Rapper TI and four other individual, including film producer Ryan Felton, have been charged by the U.S. Securities and Exchange Commission (SEC) over fretful token sales. TI, or Tip as the rapper is also known, is also fined $75,000 by the securities regulator.
Rapper TI and Film Financial manager Charged
The SEC announced Friday the charges against rapper and actor Clifford Harris Jr. (often known as TI or Tip), film processor Ryan Felton, and three others over two fraudulent initial coin offerings (ICOs). The SEC also charged two conventions, Flik and Coinspark, that conducted the sales.
Rapper TI, whom the SEC described in its order as “a well-known musician, actor, and impresario,” participated in the offer and sale of flik tokens, which are unregistered securities. Investors were able to buy and sell these marks on at least two cryptocurrency exchanges using ETH and BTC, the SEC detailed. “Promotional materials described Flik as ‘Netflix on the blockchain’ — a associates that would provide a streaming media platform with products and services that could be purchased with flik surfaces.”

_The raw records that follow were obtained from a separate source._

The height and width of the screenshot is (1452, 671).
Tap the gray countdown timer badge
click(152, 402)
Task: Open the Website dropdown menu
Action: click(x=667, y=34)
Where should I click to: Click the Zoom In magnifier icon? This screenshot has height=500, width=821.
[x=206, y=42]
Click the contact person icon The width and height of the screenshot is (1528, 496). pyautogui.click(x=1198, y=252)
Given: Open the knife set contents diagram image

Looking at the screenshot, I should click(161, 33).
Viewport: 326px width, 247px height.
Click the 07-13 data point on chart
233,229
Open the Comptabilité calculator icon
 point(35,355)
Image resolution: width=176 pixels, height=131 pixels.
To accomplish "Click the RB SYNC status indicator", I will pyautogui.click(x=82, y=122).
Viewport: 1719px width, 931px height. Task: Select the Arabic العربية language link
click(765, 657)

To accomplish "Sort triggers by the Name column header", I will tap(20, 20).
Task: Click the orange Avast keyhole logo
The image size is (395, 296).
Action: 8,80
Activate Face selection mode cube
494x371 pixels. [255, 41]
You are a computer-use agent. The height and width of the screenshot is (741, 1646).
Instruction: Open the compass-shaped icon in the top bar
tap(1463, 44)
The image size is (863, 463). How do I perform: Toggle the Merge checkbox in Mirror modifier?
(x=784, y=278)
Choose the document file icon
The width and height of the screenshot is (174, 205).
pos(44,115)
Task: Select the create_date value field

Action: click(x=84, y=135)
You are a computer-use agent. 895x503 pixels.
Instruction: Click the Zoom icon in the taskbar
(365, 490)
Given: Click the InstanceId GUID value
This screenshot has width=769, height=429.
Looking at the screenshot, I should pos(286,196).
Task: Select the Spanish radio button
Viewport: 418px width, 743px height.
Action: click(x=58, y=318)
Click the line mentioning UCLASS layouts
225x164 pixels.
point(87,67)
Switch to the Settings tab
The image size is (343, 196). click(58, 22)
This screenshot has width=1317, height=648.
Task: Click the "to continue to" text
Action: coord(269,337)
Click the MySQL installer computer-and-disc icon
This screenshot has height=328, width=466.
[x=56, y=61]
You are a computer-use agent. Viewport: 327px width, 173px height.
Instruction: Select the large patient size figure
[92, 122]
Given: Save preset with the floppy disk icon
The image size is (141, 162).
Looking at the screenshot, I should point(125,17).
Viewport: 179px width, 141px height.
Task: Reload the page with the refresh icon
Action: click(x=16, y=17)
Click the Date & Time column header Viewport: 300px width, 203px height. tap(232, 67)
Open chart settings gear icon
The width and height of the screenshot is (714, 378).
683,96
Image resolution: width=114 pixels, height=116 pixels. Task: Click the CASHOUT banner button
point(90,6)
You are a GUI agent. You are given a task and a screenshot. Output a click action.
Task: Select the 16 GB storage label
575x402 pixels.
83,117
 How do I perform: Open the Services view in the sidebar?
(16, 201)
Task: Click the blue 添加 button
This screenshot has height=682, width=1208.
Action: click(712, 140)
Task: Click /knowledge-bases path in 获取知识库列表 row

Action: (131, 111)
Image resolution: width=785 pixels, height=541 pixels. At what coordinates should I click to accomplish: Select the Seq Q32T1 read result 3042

The SEC alleges that between Aug. 20 and Sept. 20, 2017, the rapper offered and sold these tokens on his social avenue accounts, falsely claiming to be a Flik co-owner, and asked a celebrity friend to promote the sale on social media, area of expertise flik TI’s “new venture.” The Flik sale raised approximately 539 ETH, worth about $164,665 as of Sept. 20, 2017, the SEC’s guild states, adding:
The SEC’s order against T.I. requires him to pay a $75,000 civil monetary penalty and not participate in offerings or sales of digital-asset sureties for at least five years.
TI neither admitted nor denied the SEC’s findings, Reuters reported Friday. His attorney Henry E. Mazurek avers that the rapper regretted getting involved with Felton, whom he “believed to be a local entrepreneur trying to cause it easier for new artists to enter the music industry,” the news outlet conveyed. The lawyer additionally claims that TI “not in any degree received a dollar” from Felton’s failed venture.
In addition, the SEC detailed that film producer Felton allegedly vowed to build a digital streaming platform for Flik and a crypto trading platform for Coinspark, but he misappropriated the funds raised. He secretly transferred flik marks to himself and sold them for $2.2 million in profits. He also engaged in manipulative trading to inflate the price of trigger tokens and used the ill-gotten gains to buy a Ferrari, a million-dollar home, diamond jewelry, and other luxury goods.


The grumble charges Felton with violating registration, antifraud, and anti-manipulation provisions of the federal securities laws. Flik and Coinspark are cared with violating the registration and anti-fraud provisions.
Besides Felton, all persons have agreed to settlements to resolve the charges against them. In the interim, the U.S. Attorney’s Office for the Northern District of Georgia has simultaneously brought criminal charges against Felton. The proposed defrayals are subject to court approval.
“The federal securities laws provide the same protections to investors in digital asset asyla as they do to investors in more traditional forms of securities,” said Carolyn M. Welshhans, Associate Director in the Division of Enforcement.
What do you contrive about the SEC’s action against rapper TI and others? Let us know in the comments section below.